Mécontent de cette hypothèse, qu’apparemment il jugeait trop sceptique, l’éclectisme a cru faire merveille dans ces derniers temps d’y substituer une démonstration tirée de ce qu’il nomme, avec une vanité d’enfant, méthode psychologique. À l’aide de cette méthode, l’éclectisme prétend démontrer la légitimité de l’idée de cause, non-seulement comme loi de la pensée, mais comme fait. L’idée de cause, dit-il, est donnée immédiatement dans la conscience : c’est à la conscience, seul juge compétent en cette matière, qu’il faut s’adresser pour avoir l’origine de l’idée de cause. — Cette volte, comme on va voir, n’était pas heureuse ; elle faisait rétrograder la métaphysique.

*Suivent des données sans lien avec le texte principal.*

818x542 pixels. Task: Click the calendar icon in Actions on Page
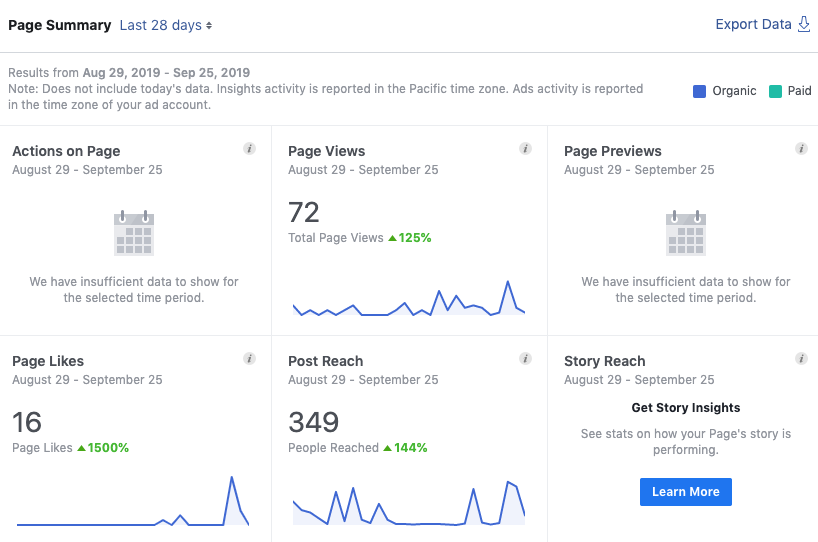[134, 233]
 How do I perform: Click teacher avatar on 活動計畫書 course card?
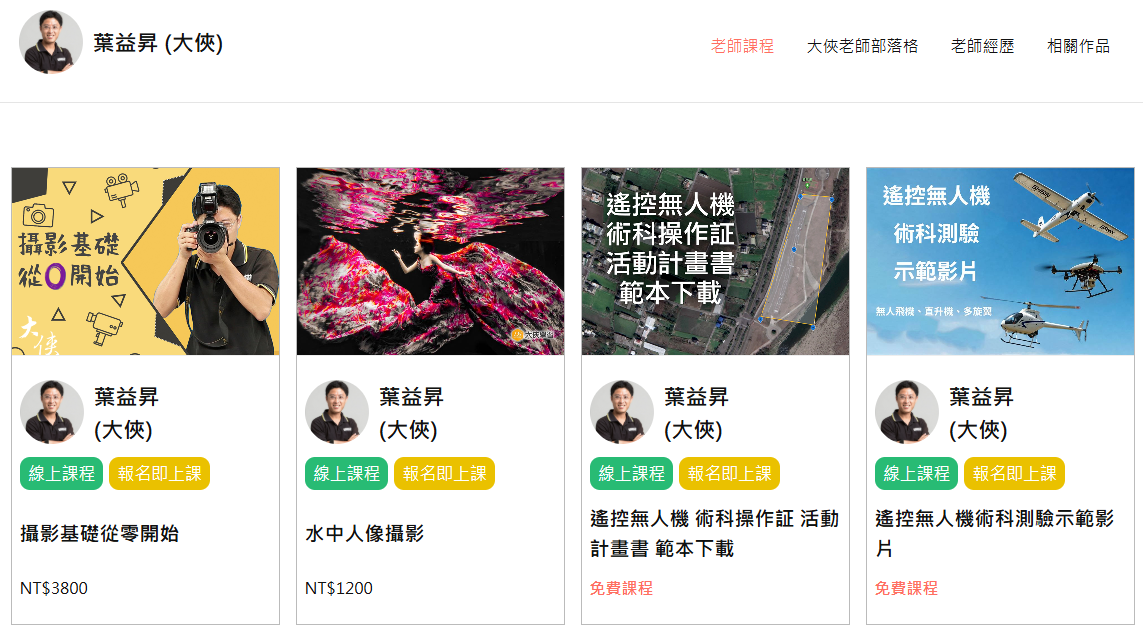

Le moi se sent libre, actif ; il croit à sa spontanéité, à sa force causatrice : rien n’est plus vrai. Toutes ses manifestations semblent justifier aussi cette opinion qu’il a de lui-même ; il produit volontairement des idées, des combinaisons, des mouvements ; chacun de ses actes, enfin, dénote une exertion de force. Mais tout cela ne déguiserait-il point une dépendance plus profonde, une subalternisation d’un genre particulier, mais non moins absolue, dans la vaste chaîne des phénoménalités et des contingences ? La communication du mouvement n’a pas lieu nécessairement d’une manière uniforme et continue, comme dans le choc de plusieurs billes placées l’une derrière l’autre : on y remarque aussi des interruptions et des recrudescences, des synthèses et des points de centralisation, d’où jaillissent ensuite, à l’improviste, et sous des conditions certaines, des efforts que nous disons spontanés, parce que nous en avons perdu la trace. L’homme, ainsi que tous les êtres organisés, est un de ces foyers ou réservoirs de mouvement, qu’alimentent les phénoménalités éparses dans le milieu qui les environne, et dans lesquels une industrieuse organisation convertit en actes spéciaux les impulsions mécaniques ou sympathiques venues du dehors. Qu’est-ce qu’une pareille causalité, à côté de celle dont notre conscience a reçu l’image ? Si l’homme est cause, c’est comme la poudre qui fait éclater la bombe, comme la vapeur qui fait jouer nos machines, comme l’estomac du quadrupède qui nous fournit de laitage. Tous ces foyers de mouvement sont-ils causes, vous dites : Je le sens ! À la bonne heure, mais comment le voyez-vous ?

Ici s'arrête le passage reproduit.